Science Of Disorder is one of those bands where it's quite difficult to describe their style. It obviously falls into a category of death metal (the Swedish school) mixed with metalcore, but it's got its punky bits, thrash and probably few more other subgenres which appear here and there in verses and choruses. First of all, I like that the band managed to keep their sound and my ears almost immediately recognised their specific style, the dry guitars, catchy riffs, solos and Jérôme's mix of singing/talking/screaming vocals. The interesting thing is the new drummer (Theo) and bassist (Greg Whooper) managed to fit in with the style perfectly. The drumwork, especially the drum bass following the rhythm of riffs, is perfect and makes each track an earworm after a few listens. Greg also is using distorted bass which adds that unique heaviness to each melody line.
Considering that this is mostly heavy material, it is still as catchy as Private Hell (if you haven't heard it, you should), which made me sigh with relief when the promotional video for 'Rabid Dog' was released, as some bands decide to shift towards different subgenres and styles, which is not always a good choice (at least for my ears). The catchiness is here, precise riffs, melodic chords and solos and chorus which makes you hum along. 'Hear Us' is definitely proper headbanging stuff or moshpit starter. 'Des Rêves Noirs' has that melodic passage towards the end of the song which reminds us how Swedish death metal is a big element of this style, love it. And this album has quite a heavy track 'Grind Me' with Julien from Benighted, which is an impressive display of the band's more extreme side with very good blast beats.

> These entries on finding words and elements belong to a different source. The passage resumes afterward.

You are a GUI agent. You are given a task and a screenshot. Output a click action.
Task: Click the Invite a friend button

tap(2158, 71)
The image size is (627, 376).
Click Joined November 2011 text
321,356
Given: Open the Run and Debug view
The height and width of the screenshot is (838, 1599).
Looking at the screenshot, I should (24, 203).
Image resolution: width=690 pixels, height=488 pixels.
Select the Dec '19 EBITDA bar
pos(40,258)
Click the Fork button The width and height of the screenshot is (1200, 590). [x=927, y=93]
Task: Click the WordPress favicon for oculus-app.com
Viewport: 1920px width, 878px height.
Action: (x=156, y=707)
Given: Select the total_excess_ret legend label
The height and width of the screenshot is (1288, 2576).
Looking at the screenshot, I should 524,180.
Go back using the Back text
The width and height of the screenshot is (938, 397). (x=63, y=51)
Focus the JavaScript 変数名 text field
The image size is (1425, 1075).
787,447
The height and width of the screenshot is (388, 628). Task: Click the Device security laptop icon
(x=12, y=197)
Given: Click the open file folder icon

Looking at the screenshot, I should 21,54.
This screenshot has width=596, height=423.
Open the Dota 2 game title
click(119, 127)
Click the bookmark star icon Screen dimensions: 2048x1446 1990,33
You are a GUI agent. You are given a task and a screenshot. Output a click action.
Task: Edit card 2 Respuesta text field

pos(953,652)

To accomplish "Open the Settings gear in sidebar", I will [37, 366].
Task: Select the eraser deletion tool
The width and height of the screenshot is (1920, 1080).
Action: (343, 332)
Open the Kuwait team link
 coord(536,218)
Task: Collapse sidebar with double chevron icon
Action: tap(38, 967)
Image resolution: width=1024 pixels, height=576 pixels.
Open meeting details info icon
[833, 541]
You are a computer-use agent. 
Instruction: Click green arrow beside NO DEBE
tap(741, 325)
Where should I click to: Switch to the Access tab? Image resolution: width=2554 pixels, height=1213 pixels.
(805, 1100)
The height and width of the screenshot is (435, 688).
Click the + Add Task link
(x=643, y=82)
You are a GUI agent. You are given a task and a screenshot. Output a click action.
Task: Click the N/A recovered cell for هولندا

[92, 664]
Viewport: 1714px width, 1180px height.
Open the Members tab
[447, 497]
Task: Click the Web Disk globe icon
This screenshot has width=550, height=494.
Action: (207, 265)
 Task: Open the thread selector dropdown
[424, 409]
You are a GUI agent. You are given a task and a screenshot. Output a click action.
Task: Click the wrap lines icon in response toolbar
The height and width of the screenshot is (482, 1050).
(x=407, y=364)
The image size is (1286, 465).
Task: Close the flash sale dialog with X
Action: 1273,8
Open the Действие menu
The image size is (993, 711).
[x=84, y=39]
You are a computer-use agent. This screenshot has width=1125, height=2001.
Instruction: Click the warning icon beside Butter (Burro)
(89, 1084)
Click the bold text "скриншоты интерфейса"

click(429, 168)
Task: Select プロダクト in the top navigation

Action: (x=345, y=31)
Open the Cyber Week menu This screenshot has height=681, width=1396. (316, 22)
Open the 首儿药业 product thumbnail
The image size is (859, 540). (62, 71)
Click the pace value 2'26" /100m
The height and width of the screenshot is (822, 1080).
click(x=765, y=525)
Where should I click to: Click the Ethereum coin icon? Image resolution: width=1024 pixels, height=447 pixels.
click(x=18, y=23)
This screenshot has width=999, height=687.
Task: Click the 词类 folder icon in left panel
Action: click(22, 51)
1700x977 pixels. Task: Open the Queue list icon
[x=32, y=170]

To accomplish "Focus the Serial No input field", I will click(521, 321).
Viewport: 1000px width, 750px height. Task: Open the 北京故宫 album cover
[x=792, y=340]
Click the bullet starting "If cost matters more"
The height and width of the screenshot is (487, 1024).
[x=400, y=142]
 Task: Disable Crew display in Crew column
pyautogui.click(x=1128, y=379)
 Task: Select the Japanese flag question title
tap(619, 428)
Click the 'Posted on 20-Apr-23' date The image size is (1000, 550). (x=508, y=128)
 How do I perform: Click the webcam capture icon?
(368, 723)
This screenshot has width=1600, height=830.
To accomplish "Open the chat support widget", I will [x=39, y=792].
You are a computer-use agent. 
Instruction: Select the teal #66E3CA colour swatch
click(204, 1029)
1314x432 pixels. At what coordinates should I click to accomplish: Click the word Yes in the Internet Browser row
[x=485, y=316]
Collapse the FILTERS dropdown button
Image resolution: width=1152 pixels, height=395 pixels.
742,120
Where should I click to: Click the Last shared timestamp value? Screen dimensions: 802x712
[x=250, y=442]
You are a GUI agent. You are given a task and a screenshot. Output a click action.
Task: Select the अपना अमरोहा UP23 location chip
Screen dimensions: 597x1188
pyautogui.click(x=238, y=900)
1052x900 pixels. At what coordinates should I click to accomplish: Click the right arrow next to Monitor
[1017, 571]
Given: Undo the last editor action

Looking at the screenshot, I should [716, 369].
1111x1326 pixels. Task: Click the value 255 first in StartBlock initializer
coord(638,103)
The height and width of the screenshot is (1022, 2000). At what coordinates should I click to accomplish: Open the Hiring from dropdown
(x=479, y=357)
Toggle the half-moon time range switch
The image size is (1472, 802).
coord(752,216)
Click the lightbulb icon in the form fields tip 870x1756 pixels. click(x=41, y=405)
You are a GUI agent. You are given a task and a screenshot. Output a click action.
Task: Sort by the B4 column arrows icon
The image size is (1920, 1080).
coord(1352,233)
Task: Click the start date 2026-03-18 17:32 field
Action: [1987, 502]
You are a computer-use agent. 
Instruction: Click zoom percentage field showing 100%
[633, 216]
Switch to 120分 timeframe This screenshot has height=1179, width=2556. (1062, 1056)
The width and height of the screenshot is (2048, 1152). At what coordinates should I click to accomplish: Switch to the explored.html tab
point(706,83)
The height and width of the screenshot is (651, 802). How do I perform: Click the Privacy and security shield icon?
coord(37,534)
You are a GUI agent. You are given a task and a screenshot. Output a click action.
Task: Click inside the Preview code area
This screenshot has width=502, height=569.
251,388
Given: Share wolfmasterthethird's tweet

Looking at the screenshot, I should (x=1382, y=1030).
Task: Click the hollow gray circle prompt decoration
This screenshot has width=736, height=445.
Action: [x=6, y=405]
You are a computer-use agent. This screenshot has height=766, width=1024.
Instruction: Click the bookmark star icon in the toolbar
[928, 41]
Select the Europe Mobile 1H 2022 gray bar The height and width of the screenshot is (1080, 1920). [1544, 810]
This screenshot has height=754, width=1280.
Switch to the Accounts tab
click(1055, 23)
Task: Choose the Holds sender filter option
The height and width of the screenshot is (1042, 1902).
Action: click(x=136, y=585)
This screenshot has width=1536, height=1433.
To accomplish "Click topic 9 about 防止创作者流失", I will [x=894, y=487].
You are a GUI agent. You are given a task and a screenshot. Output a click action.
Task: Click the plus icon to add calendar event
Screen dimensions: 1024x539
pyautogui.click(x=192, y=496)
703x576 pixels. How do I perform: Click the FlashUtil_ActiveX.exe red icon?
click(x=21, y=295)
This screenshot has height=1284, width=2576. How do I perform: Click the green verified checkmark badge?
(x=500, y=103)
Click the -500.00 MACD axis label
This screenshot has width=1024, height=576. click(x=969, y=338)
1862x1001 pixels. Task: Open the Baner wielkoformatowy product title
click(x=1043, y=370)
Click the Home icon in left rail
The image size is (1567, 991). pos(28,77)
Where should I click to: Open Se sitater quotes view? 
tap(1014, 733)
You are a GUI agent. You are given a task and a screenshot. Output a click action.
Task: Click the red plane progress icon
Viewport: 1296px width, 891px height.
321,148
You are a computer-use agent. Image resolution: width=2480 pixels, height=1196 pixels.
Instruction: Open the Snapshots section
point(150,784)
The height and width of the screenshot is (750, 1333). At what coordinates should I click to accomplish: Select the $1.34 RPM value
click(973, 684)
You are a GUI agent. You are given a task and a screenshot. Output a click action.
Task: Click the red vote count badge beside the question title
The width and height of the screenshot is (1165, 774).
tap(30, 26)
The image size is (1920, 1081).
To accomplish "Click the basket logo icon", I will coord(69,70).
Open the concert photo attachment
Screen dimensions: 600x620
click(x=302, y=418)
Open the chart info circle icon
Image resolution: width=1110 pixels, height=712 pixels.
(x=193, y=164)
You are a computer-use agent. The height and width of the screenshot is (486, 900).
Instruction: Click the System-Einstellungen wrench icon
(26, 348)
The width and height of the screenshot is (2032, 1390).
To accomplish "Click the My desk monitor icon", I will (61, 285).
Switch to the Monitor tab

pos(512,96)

The production has some new elements to it, some effects added either at the end of the song or just before some catchy solos, but generally you can hear the same mastering done by Drop from Downtone Studios. All of this put together is a perfect match for lyrics, as on previous albums touching quite strong emotions, expressed very well by Jérôme's wide variety of vocals. And it's worth noting that the album cover was done by Seth from Septicflesh.
To sum things up - the band has kept their style and developed it in the direction which pleases my ears a lot. It's got all the good elements heard on Private Hell and enhanced them to make it even more impressive. It was definitely worth it to wait 4 years for this release and listen to it on repeat now.